Selected text:
-- Opening Marker --
Paris: France’s Chateauroux airport, about 250 kilometers south of Paris, has built up a steady business over the years as a hub for freight aircraft and centre to train pilots, helped by its clear weather and few foggy days.

Yet in recent months, the former NATO military base has been generating revenue from a different source: The parking of jets grounded by the COVID-19 pandemic. The single-runway airport located in France’s flat, central basin has even turned away airlines seeking to store more planes – a sign the global aviation slump is deeply set despite some easing of travel restrictions.

With the arrival of eight additional aircraft during the past week alone, Chateauroux is at close to full capacity, according to the hub’s director, Didier Lefresne. As many as 50 jets are now stored on its parking spaces and two newly-dedicated taxiways, with manufacturer Airbus SE and IAG SA’s British Airways among the biggest customers.
-- Closing Marker --
Tasks to perform:
- 1) In the passage about Chateauroux airport, what helped it build a steady business as a freight hub and pilot-training center? Answer in one to three sentences.
- 2) Please continue the passage about Chateauroux airport, starting after its last sentence.

Data listing:
-- Opening Marker --
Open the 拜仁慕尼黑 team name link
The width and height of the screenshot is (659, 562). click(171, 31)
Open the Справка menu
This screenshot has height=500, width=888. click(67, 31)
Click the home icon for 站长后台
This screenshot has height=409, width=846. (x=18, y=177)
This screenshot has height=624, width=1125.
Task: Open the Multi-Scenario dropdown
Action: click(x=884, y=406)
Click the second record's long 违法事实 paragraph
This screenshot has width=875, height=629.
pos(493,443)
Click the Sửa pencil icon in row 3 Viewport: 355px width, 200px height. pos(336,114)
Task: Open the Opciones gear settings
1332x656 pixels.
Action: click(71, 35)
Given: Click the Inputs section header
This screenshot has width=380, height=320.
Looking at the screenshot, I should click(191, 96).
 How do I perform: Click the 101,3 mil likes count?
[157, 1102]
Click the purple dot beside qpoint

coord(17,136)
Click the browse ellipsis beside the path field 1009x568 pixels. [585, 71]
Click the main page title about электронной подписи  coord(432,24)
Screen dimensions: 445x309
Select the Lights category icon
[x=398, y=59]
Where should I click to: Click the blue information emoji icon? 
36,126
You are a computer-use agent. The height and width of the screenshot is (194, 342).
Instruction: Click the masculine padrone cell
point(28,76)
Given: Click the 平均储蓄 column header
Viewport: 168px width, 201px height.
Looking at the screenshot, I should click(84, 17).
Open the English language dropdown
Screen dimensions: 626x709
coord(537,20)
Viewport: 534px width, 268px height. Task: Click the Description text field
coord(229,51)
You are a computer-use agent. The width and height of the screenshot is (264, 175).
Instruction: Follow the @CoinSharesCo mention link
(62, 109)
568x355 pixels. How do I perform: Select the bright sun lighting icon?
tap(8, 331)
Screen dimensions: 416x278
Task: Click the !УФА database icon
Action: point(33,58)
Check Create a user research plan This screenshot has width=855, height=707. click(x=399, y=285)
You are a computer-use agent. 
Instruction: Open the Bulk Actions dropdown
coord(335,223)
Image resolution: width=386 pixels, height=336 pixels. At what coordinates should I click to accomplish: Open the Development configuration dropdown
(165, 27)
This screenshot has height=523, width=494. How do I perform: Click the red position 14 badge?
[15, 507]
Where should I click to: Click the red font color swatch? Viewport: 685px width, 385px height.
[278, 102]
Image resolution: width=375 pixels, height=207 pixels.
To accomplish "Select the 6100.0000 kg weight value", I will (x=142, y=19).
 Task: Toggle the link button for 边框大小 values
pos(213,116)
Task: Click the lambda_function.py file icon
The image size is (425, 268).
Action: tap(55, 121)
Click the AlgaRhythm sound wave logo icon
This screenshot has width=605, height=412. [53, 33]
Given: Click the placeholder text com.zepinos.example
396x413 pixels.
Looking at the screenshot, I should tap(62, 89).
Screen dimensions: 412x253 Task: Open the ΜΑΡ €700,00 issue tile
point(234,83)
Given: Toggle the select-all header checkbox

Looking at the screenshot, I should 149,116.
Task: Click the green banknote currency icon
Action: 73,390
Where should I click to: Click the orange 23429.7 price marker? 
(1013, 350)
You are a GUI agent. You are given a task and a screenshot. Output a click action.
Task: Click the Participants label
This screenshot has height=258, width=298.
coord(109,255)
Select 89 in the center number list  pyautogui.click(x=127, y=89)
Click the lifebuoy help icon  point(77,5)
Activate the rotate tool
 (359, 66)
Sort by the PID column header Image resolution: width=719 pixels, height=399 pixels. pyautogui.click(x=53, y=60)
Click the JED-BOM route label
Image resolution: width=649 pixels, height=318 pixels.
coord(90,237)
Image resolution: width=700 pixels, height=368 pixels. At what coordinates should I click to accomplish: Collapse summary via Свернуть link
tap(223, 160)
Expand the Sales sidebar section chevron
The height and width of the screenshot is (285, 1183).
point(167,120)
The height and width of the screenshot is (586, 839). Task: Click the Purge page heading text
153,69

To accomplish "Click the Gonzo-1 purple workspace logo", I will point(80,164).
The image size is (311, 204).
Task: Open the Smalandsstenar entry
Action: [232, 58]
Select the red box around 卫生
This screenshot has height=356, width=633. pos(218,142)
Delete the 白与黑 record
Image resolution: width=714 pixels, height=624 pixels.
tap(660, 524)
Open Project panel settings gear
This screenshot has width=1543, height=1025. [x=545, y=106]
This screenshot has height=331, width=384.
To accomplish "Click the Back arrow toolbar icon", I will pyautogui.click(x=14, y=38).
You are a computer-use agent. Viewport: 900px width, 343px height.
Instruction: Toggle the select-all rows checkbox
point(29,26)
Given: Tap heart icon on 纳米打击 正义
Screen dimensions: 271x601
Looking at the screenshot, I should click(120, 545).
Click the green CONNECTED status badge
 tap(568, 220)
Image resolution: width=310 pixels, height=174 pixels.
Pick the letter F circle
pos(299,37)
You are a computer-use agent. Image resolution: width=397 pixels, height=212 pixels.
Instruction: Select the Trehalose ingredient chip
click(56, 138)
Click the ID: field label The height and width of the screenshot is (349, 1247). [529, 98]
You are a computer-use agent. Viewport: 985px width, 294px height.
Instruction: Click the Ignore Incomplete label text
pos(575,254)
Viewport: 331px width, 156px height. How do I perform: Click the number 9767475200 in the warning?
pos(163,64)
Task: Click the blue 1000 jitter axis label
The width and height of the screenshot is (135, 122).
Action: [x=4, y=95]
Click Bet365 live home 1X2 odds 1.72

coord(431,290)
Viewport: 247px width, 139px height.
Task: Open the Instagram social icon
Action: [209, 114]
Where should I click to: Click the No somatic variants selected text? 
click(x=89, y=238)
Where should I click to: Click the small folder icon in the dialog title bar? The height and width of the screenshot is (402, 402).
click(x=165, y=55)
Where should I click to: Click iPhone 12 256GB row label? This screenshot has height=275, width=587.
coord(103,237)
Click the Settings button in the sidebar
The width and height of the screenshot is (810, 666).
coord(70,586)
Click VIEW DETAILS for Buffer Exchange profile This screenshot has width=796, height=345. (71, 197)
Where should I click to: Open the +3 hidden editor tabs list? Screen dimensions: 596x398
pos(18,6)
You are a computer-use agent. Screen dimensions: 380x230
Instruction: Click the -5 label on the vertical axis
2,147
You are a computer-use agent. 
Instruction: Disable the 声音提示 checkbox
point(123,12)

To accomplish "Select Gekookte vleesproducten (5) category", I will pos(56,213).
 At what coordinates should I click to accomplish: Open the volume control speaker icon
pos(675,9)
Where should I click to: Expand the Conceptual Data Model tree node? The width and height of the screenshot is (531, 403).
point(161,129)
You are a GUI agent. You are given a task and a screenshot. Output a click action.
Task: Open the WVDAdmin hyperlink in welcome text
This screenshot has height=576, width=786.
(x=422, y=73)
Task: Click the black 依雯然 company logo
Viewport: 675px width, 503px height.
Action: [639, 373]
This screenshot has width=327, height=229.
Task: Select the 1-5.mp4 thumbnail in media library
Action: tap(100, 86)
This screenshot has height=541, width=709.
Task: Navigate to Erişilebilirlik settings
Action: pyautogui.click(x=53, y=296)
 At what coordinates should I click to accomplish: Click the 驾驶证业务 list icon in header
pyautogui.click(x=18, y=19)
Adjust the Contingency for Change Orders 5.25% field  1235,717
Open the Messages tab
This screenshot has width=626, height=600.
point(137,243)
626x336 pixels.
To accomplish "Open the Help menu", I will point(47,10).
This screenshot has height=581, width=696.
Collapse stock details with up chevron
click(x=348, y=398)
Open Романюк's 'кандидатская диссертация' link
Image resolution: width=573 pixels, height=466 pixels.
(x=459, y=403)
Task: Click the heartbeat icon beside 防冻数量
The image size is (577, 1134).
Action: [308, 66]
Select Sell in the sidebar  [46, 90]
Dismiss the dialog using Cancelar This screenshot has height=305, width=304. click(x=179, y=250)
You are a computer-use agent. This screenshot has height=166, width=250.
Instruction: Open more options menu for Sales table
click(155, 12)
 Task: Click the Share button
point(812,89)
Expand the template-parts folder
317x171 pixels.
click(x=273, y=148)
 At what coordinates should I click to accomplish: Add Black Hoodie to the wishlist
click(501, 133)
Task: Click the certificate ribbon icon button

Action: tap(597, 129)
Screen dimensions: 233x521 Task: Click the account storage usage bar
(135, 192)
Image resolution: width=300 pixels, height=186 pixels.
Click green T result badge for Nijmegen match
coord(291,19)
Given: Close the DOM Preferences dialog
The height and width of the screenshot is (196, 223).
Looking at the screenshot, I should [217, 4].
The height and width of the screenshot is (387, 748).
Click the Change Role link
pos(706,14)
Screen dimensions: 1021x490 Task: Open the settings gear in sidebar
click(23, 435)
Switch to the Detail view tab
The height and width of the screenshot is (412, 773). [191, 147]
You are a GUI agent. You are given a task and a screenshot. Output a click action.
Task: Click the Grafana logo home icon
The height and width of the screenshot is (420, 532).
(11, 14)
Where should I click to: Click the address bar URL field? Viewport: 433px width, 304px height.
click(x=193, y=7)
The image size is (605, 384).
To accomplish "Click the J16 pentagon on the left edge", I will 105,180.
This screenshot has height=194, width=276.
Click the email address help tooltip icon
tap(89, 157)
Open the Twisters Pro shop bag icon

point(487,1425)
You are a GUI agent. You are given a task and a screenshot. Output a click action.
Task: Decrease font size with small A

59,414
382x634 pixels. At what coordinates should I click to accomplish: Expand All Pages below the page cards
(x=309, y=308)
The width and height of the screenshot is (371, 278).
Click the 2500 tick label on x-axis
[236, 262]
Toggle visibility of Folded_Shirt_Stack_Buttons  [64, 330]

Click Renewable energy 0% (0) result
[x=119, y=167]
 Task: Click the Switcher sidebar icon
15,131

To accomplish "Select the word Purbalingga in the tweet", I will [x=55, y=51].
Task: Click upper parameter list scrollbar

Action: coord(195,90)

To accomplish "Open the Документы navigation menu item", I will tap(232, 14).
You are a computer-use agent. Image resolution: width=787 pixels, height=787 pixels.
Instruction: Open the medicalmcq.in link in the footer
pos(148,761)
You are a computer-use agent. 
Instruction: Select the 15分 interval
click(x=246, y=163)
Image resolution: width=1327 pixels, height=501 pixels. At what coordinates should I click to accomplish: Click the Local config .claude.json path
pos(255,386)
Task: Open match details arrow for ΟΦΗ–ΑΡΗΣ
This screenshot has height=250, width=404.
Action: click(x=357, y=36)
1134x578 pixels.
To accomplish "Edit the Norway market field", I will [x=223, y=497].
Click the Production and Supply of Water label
-- Closing Marker --
Solved tasks:
- 1) Its clear weather and few foggy days helped Chateauroux airport build a steady business as a hub for freight aircraft and a center for training pilots.

- 2)
Chateauroux’s windfall mirrors the decline of the wider industry, which has been plunged into crisis by the impact of the coronavirus. Airlines have been forced to ground aircraft worldwide after demand from passengers slumped, with border closures and quarantine measures hampering traffic between key markets such as Europe and the US. One third of the global plane fleet remains in storage, according to aviation database Cirium.

Grounding is good

“From a financial standpoint, it’s a good thing for Chateauroux,” Lefresne said. “At the same time, it’s very sad and reflects the dramatic situation unfolding in the industry.”

At the height of European lockdown measures earlier this year, Paris airports operator ADP was storing some 350 grounded jets. Air France-KLM still has 90 stowed at Paris-Charles de Gaulle, according to a spokesman for ADP, which has waived storage fees for carriers based at the airports. Orly, just south of Paris, has been nearly emptied of immobilized planes.

In the US, the three largest carriers – American Airlines Group Inc., Delta Air Lines Inc. and United Airlines Holdings Inc. – have parked about 864 jets around the country due to the pandemic, not counting all the Boeing Co. 737 Max planes already grounded following two fatal crashes in Indonesia and Ethiopia.

Distant parking

In other parts of the world, airlines have had to look far afield for storage. Indonesia, Vietnam, Malaysia and India ordered thousands of new jets as an emerging middle-class flew for the first time, but inadequate infrastructure means some idle planes need to be parked as far away as near Alice Springs in Australia.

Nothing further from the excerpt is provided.